--- Begin ---

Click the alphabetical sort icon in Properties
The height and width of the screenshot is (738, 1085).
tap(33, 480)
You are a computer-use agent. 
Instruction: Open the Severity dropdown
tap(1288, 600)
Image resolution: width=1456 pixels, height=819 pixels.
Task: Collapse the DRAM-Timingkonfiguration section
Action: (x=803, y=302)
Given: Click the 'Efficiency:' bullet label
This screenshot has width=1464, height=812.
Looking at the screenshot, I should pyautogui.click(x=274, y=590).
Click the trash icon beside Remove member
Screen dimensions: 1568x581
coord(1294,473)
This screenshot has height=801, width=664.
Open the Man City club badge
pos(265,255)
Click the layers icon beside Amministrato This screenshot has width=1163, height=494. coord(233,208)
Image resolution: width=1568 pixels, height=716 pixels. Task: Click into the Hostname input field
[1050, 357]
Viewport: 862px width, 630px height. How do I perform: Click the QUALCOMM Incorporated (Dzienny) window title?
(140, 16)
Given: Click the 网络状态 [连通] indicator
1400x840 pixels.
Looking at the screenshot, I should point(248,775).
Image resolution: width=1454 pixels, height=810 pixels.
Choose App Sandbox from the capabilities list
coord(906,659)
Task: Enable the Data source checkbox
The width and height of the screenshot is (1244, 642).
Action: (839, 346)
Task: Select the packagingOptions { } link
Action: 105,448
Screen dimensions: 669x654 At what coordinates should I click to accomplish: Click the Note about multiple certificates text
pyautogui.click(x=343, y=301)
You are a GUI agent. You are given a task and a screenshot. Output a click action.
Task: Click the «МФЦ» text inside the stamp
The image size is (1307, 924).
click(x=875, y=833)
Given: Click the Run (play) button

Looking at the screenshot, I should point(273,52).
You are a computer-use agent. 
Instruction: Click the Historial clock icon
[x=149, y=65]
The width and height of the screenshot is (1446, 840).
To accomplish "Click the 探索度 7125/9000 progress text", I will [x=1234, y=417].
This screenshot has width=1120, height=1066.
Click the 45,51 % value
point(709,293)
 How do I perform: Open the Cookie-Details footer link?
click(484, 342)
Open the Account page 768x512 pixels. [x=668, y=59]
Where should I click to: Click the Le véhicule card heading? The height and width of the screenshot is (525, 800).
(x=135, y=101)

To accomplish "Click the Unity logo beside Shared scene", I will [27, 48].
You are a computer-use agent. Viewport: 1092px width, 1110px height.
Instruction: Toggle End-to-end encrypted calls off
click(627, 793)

--- End ---

Stated problem: Copy everything from the first row down through the line containing "coord(906,659)", swapping "dropdown" for "menu" and keeping all else unchanged.

Exercise output:
Click the alphabetical sort icon in Properties
The height and width of the screenshot is (738, 1085).
tap(33, 480)
You are a computer-use agent. 
Instruction: Open the Severity menu
tap(1288, 600)
Image resolution: width=1456 pixels, height=819 pixels.
Task: Collapse the DRAM-Timingkonfiguration section
Action: (x=803, y=302)
Given: Click the 'Efficiency:' bullet label
This screenshot has width=1464, height=812.
Looking at the screenshot, I should pyautogui.click(x=274, y=590).
Click the trash icon beside Remove member
Screen dimensions: 1568x581
coord(1294,473)
This screenshot has height=801, width=664.
Open the Man City club badge
pos(265,255)
Click the layers icon beside Amministrato This screenshot has width=1163, height=494. coord(233,208)
Image resolution: width=1568 pixels, height=716 pixels. Task: Click into the Hostname input field
[1050, 357]
Viewport: 862px width, 630px height. How do I perform: Click the QUALCOMM Incorporated (Dzienny) window title?
(140, 16)
Given: Click the 网络状态 [连通] indicator
1400x840 pixels.
Looking at the screenshot, I should point(248,775).
Image resolution: width=1454 pixels, height=810 pixels.
Choose App Sandbox from the capabilities list
coord(906,659)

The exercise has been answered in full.